101 (Russian: Сто один, Sto odin), also called the Czech Fool (Russian: Чешский дурак, Tscheskij durak), is the Russian version of Macau. Like its Polish counterpart, it has many variants depending on the source of the rules or the region. It is played with a 36-card deck (sixes through aces), or optionally a full deck. The aim is to shed all cards; the player who accumulates 101 or more penalty points loses.

Each player receives five cards; the rest of the deck is placed to one side as the draw pile. The first game is begun by a randomly chosen player; subsequent games are started by the winner of the previous game, who places any chosen card face-up to start the discard pile. In turn, each player must match either the rank or the suit of the top discard, or draw the top card of the stock and — if it matches — play it immediately. If the drawn card does not match, the turn passes. When the stock is exhausted, the discard pile (minus the top card) is reshuffled. Special cards in 101:

- Ace – the next player loses a turn if they have no Ace.
- King of Spades – the next player draws 4 cards and loses a turn.
- Queen – changes the suit in play; may be placed on any card regardless of suit.
- Ten – reverses the direction of play.
- Seven – the next player draws 2 cards if they have no Seven.
- Six – the player who plays it must immediately also play another Six or a card of the same suit; if neither is available, they draw from the stock until a matching card is found.

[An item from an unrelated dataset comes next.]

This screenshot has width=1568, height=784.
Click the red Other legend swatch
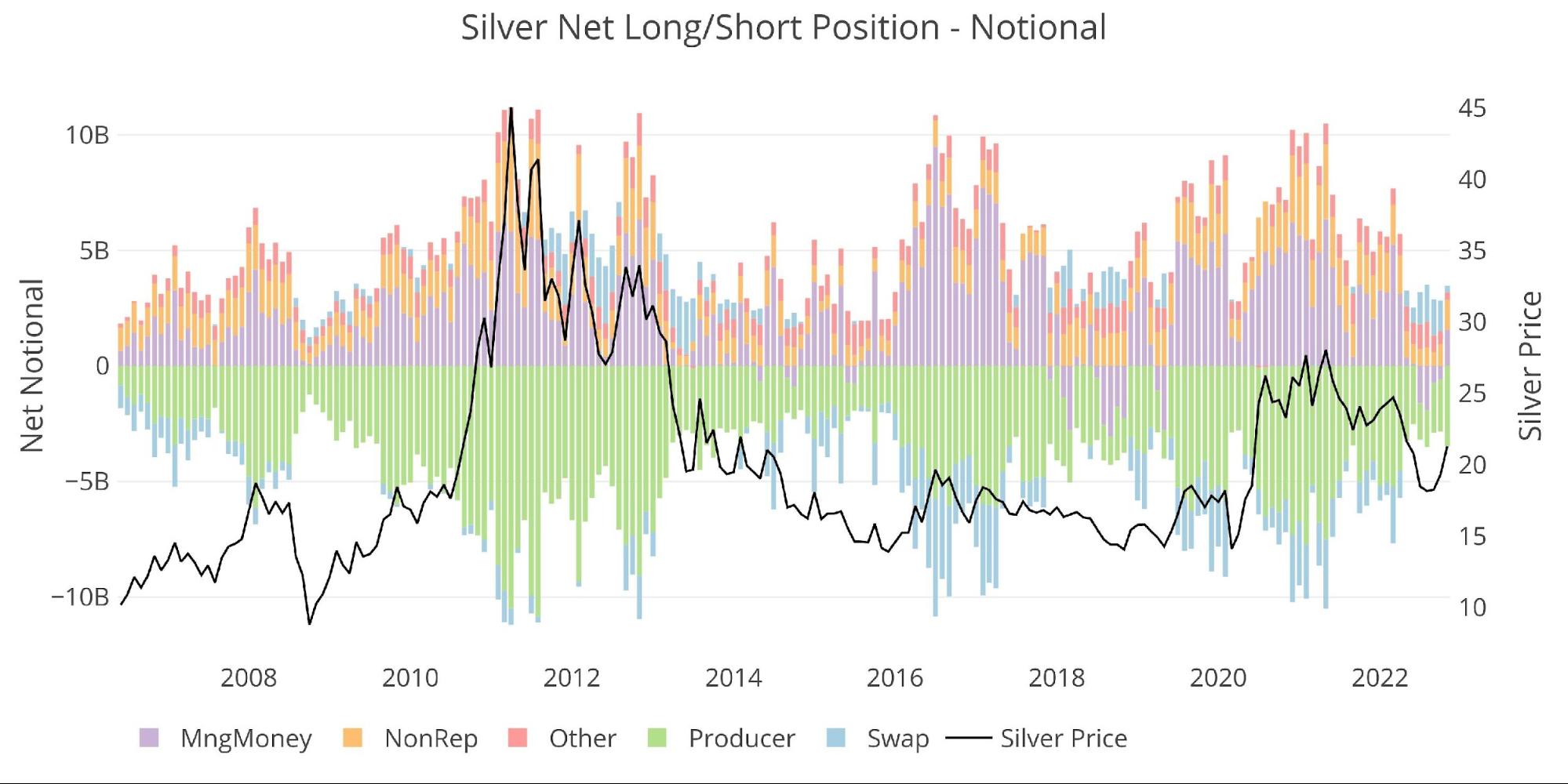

When a player goes out, the remaining players count penalty points for cards still in hand:
- Ace – 11 points
- King – 4 points
- Queen – 3 points (if the winning card was a Queen, every remaining player scores an additional 20 points; if it was specifically the Queen of Hearts, an additional 40 points; if a player holds only one card and it is a Queen, they score 50 penalty points)
- Jack – 2 points
- Ten – 0 points (10 in some versions)
- All other cards – face value

The player who reaches 101 or more penalty points loses the game.